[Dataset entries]
=== Begin Enclosure ===
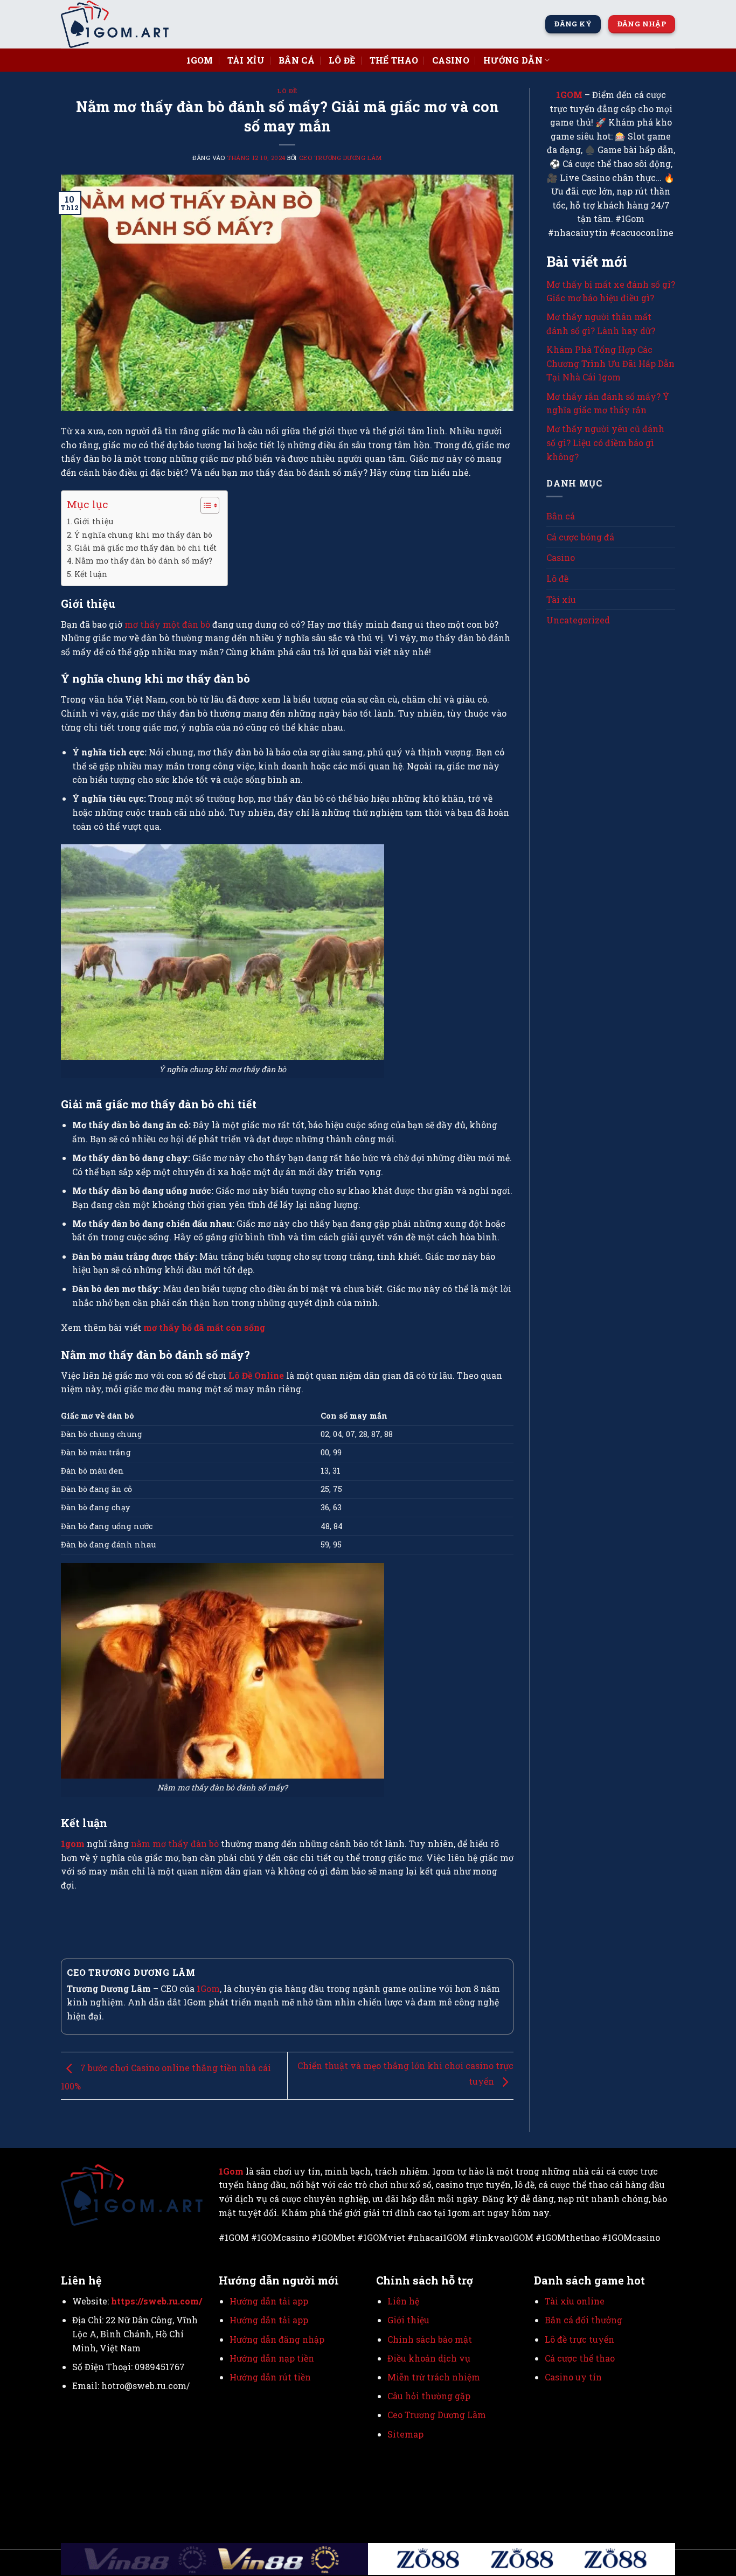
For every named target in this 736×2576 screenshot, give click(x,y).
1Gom (199, 60)
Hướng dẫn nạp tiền (272, 2358)
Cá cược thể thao (580, 2358)
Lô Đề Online (256, 1375)
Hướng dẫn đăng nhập (277, 2339)
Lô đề (342, 60)
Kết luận (91, 574)
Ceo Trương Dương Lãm (340, 158)
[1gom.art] (115, 24)
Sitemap (405, 2434)
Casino (450, 60)
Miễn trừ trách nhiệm (433, 2377)
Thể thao (394, 60)
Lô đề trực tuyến (579, 2339)
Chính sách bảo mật (429, 2339)
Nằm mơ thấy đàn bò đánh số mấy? (143, 561)
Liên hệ (403, 2301)
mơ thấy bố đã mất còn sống (204, 1327)
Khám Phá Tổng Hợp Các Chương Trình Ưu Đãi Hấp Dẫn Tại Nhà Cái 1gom (610, 363)
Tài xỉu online (575, 2301)
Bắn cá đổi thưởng (583, 2319)
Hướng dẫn (513, 60)
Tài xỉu (246, 60)
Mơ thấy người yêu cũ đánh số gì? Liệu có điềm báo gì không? (605, 442)
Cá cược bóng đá (580, 537)
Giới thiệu (93, 521)
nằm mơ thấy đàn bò (175, 1843)
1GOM (569, 94)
=== End Enclosure ===
- [TASK TO COMPLETE]: Give the data again exactly, image-free.

- [RESULT OF THE EXERCISE]:
For every named target in this 736×2576 screenshot, give click(x,y).
1Gom (199, 60)
Hướng dẫn nạp tiền (272, 2358)
Cá cược thể thao (580, 2358)
Lô Đề Online (256, 1375)
Hướng dẫn đăng nhập (277, 2339)
Lô đề (342, 60)
Kết luận (91, 574)
Ceo Trương Dương Lãm (340, 158)
[1gom.art] (115, 24)
Sitemap (405, 2434)
Casino (450, 60)
Miễn trừ trách nhiệm (433, 2377)
Thể thao (394, 60)
Lô đề trực tuyến (579, 2339)
Chính sách bảo mật (429, 2339)
Nằm mơ thấy đàn bò đánh số mấy? (143, 561)
Liên hệ (403, 2301)
mơ thấy bố đã mất còn sống (204, 1327)
Khám Phá Tổng Hợp Các Chương Trình Ưu Đãi Hấp Dẫn Tại Nhà Cái 1gom (610, 363)
Tài xỉu online (575, 2301)
Bắn cá đổi thưởng (583, 2319)
Hướng dẫn (513, 60)
Tài xỉu (246, 60)
Mơ thấy người yêu cũ đánh số gì? Liệu có điềm báo gì không? (605, 442)
Cá cược bóng đá (580, 537)
Giới thiệu (93, 521)
nằm mơ thấy đàn bò (175, 1843)
1GOM (569, 94)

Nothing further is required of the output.